The concept here is that we are all (at least somewhat) good with people, are surrounded by people, and probably enjoy being around (some) people some of the time. Despite these skills and opportunities, too often we don’t know how to take advantage of them because interacting on a “professional” level is something we’re skilled at while interacting on a personal level, especially when it involves breaking through that invisible barrier that surrounds most people, remains challenging. SO, we play a Jedi mind trick on ourselves and assign ourselves a professional role, like being a host rather than a guest. All of a sudden, we know what to do and are happy to do it. Then we let nature takes its course. Strangers turn to acquaintances, friends, or lovers.

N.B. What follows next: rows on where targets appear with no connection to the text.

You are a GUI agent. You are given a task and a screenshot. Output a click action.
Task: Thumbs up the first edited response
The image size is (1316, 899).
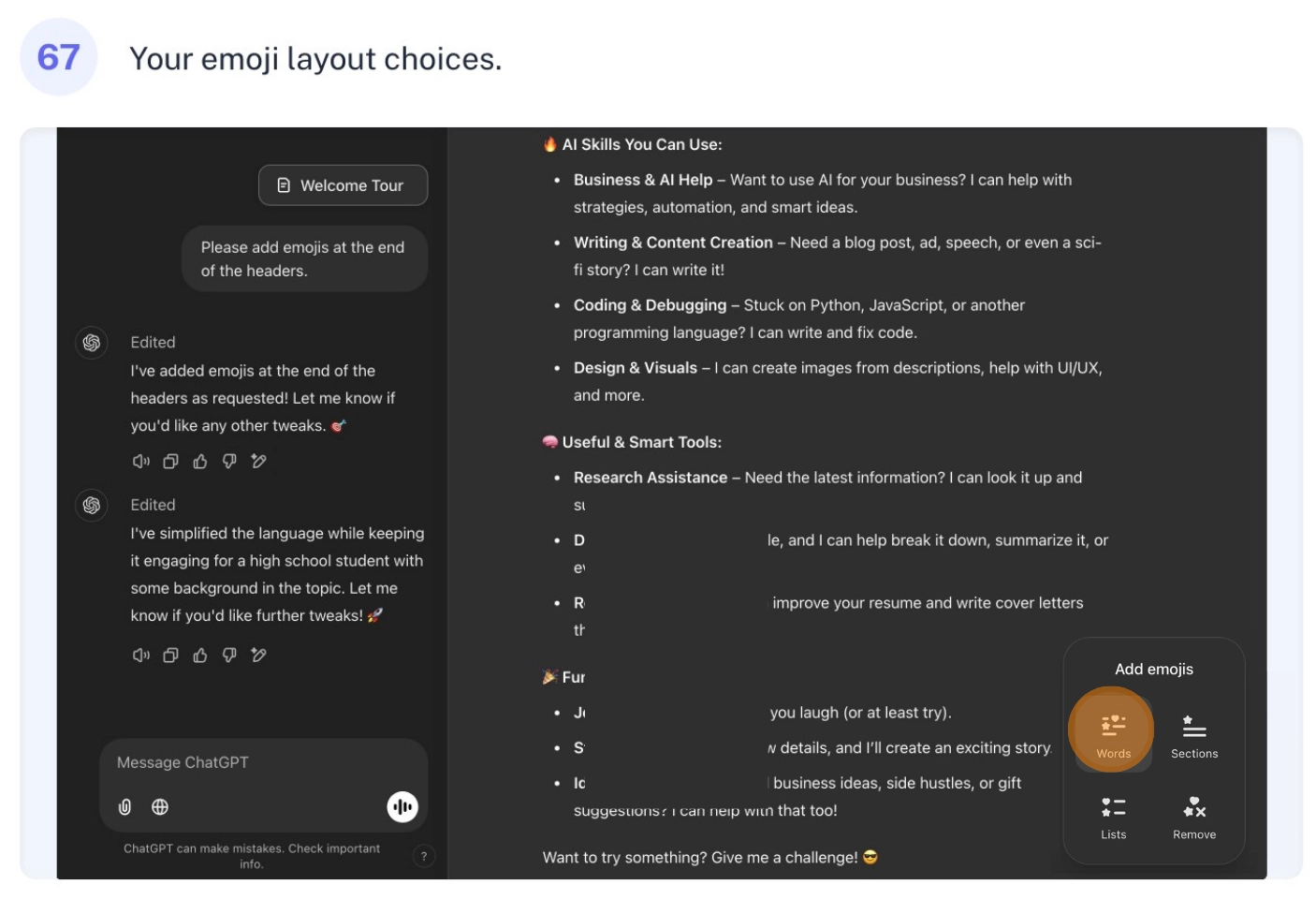200,461
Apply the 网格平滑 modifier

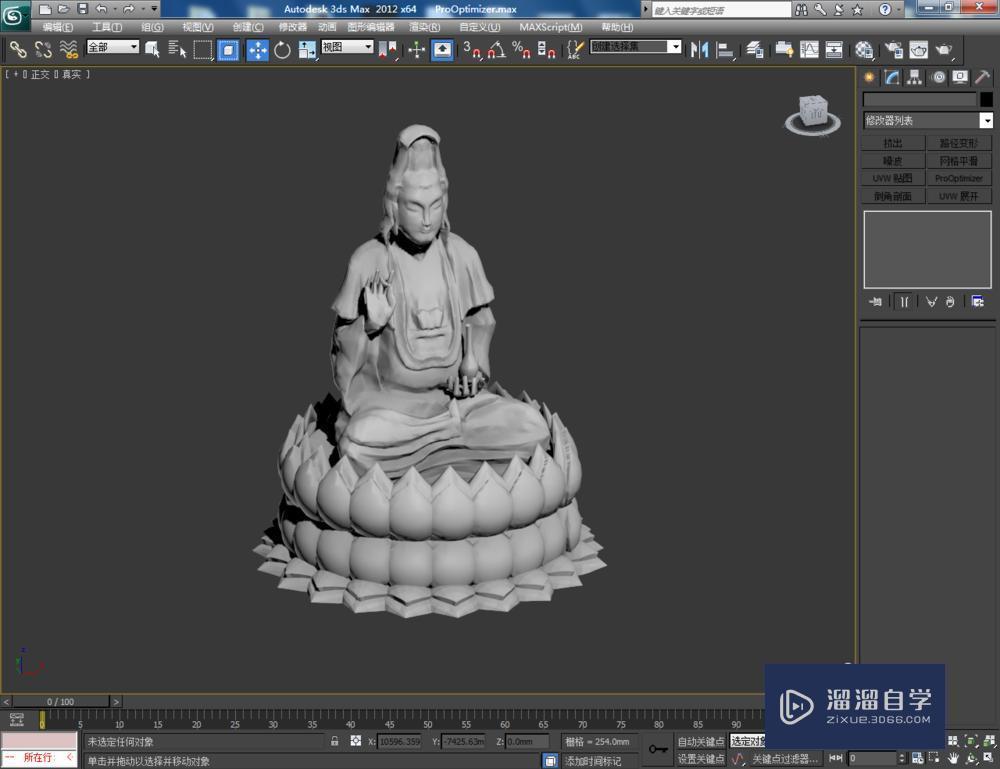958,160
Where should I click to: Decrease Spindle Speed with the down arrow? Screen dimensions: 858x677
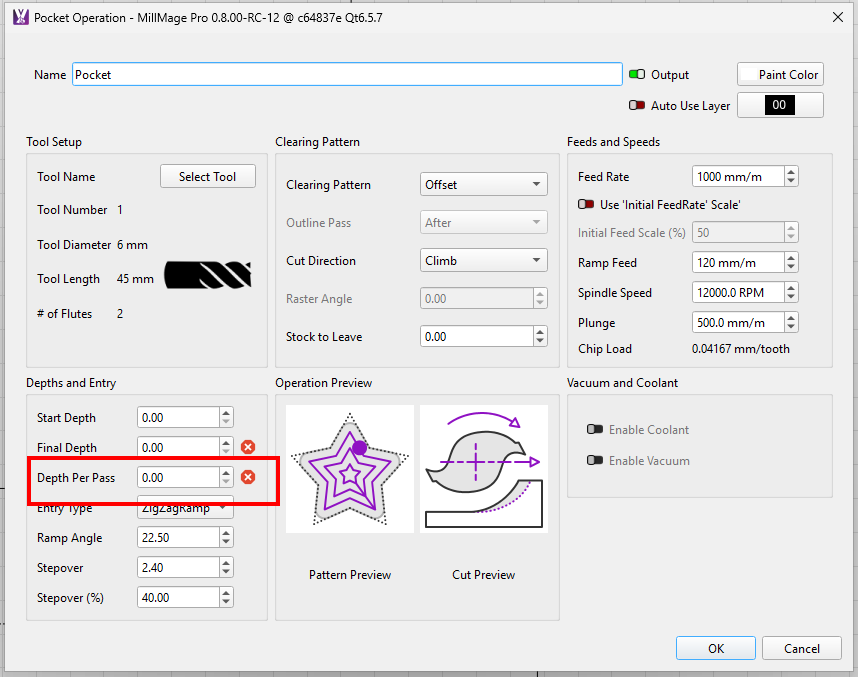pos(791,297)
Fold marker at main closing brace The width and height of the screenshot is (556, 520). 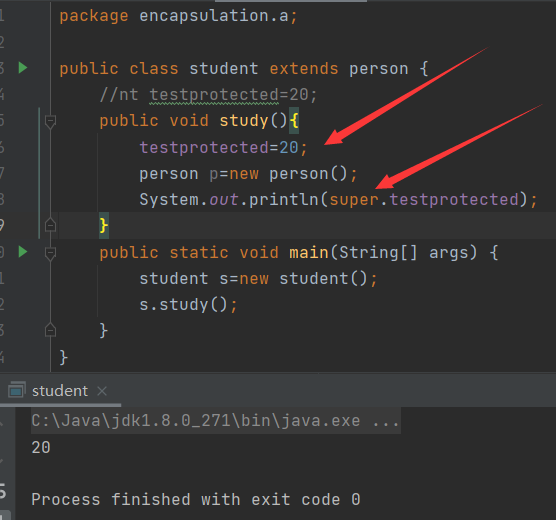(x=50, y=330)
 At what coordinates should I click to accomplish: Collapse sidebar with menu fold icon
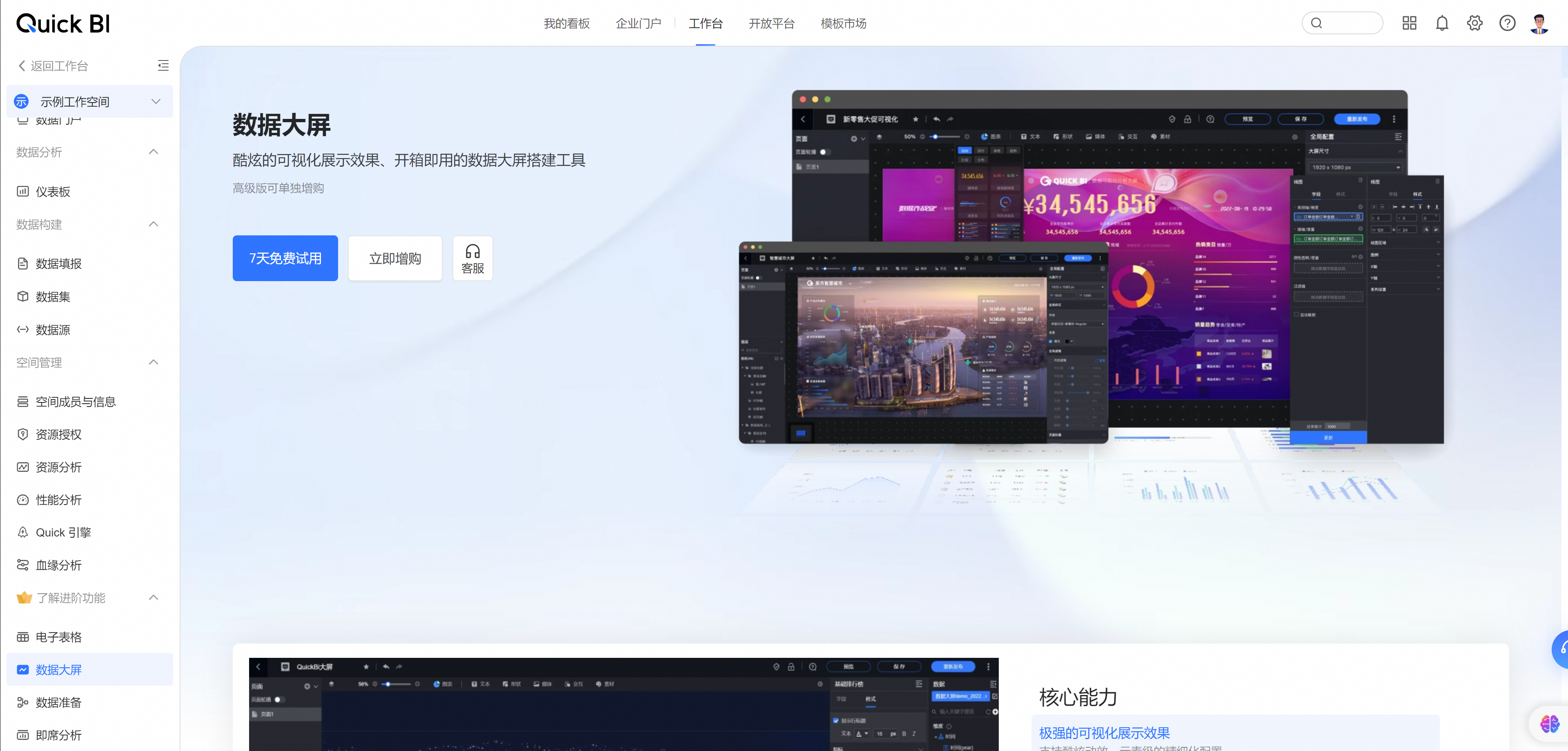[x=163, y=65]
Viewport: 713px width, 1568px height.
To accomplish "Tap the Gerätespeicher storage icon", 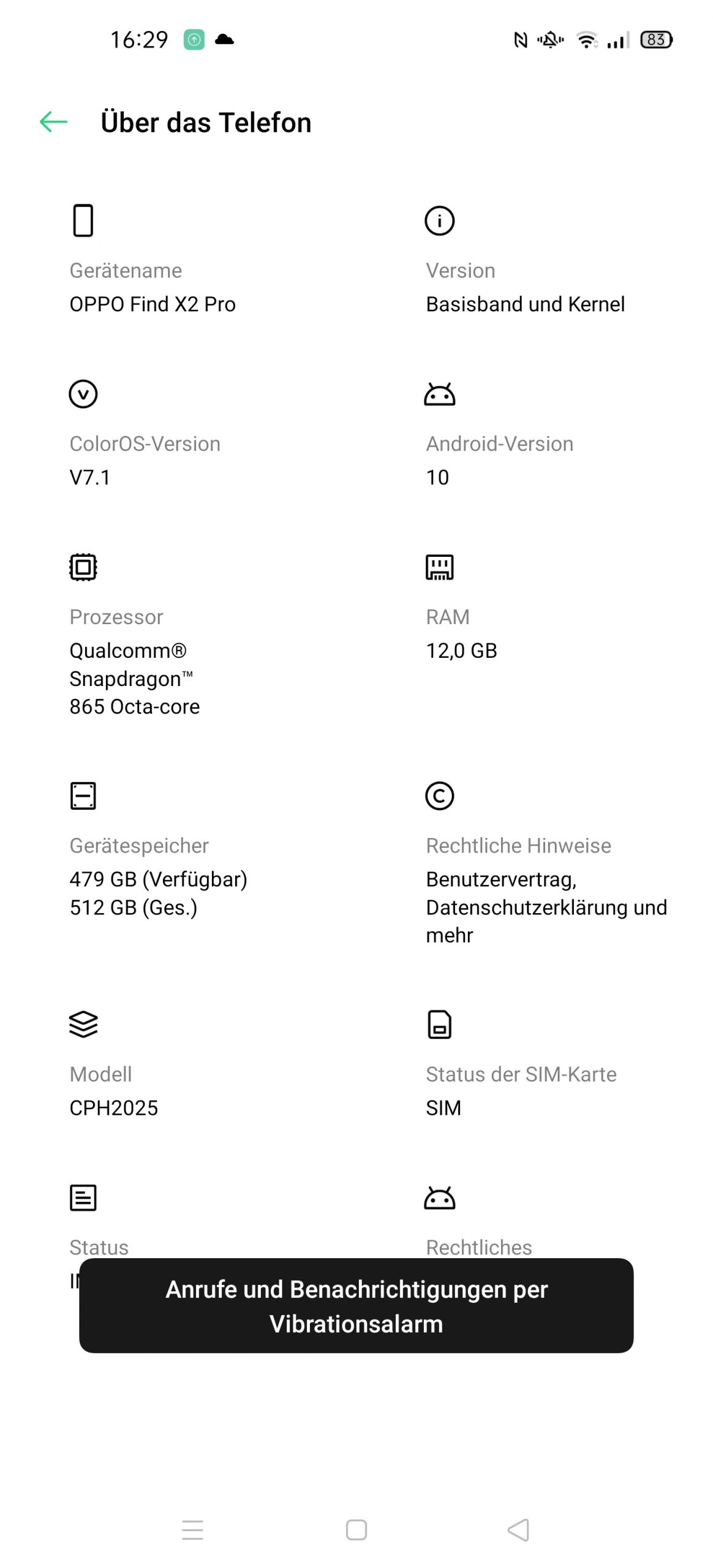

BTW, it is this belief of mine, that we all on some level to connect with others, that drives me to always make everyone introduce themselves at all our courses and conferences and that leads me to say to everyone, “Never eat alone while you’re here.” It’s also why we have interactive activities at the Oasis Conferences. These simple statements and activities are among the most common things we do for which attendees thank me. I’m glad. As an introvert, playing the host is the job I’ve assigned myself, one that allows me to overcome my loneliness as I help you overcome yours.
Until next time.
“Solitude is fine, but you need someone to tell that solitude is fine.”
Honore de Balzac
“I am awfully greedy; I want everything from life. I want to be a woman and to be a man, to have many friends and to have loneliness, to work much and write good books, to travel and enjoy myself, to be selfish and to be unselfish …”
Simone de Beauvoir
“Two possibilities exist: either we are alone in the Universe or we are not. Both are equally terrifying.”
Arthur C. Clarke
“Music was my refuge. I could crawl into the space between the notes and curl my back to loneliness.”